The process will result in the liquidation of JPE and the transfer of all of its assets to JGGI.
The board of JGGI said that shareholders of both trusts would benefit from “the greater economies of scale that are expected to result from the enlarged asset base, including greater liquidity in JGGI shares and cost efficiencies”.
Assets from all three JPE share classes will be transitioned into assets in line with JGGI’s investment policy, while managed growth shareholders will receive a single C class share for each share they hold.
The chair of JGGI, Tristan Hillgarth, said: “Building on the success of the company’s combination with the Scottish Investment Trust PLC in August of this year, these proposals will add further scale and cost synergies that will allow both groups of shareholders to benefit from the greater scale of the trust. The company will continue to benefit from the strength and depth of the JP Morgan management team and an investment strategy and process that has delivered strong results for shareholders.”
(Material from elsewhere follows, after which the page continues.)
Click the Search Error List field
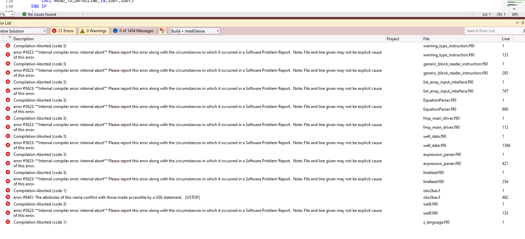pos(493,31)
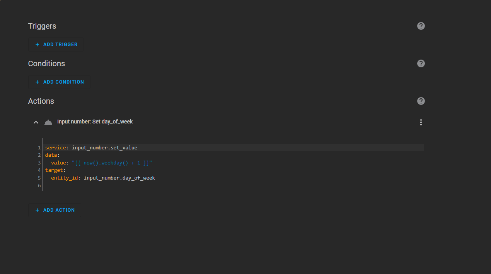Image resolution: width=491 pixels, height=274 pixels.
Task: Click the Actions section heading
Action: [41, 101]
Stepping away from pure Russian equities
In a separate stock exchange announcement, JPM Russian Securities announced its intention to move away from purely Russian equities as economic sanctions following the invasion of Ukraine show no signs of lifting.
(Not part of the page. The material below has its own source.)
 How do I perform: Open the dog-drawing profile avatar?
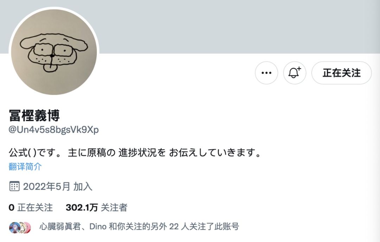[54, 52]
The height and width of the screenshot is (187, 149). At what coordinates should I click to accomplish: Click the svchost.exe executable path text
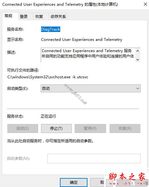tap(48, 77)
The firm announced a proposal to change its investment approach that would allow the trust to invest in equities in central, eastern and southern Europe (including Russia), the Middle East and Africa. The new investment objective is subject to approval by shareholders at the next general meeting on 23 November.
Due to the rapid imposition of sanctions following the outbreak of war, the trust’s board said it was unable to trade its securities within the Russian equity market, with the value of those securities plummeting.
It said: “The board is conscious of the significant uncertainty regarding the length of time that the current sanctions regime will exist and the significant risk that the current losses in the company would crystallise in the event of a winding up or affect shareholder value in the context of a merger.
“Against this context, given the illiquidity of the company’s existing Russian securities (resulting in a wind up or a merger not being considered to be viable options for the company) and the company’s inability to invest a significant portion of its available funds within the parameters of its existing investment policy, the board, together with the investment manager, is therefore of the view that the company’s investment policy should, subject to shareholder approval, be amended.”
The move comes after JP Morgan AM suspended its Russian equities fund in February following the outbreak of war.
At the end of September, JPM Russian Securities’ portfolio contained 27 investments in Russian companies, valued at £1.9m, or 10% of the overall portfolio.
The trust’s board has also proposed that a name change to JP Morgan Emerging Europe, Middle East & Africa Securities in order to reflect the new strategy.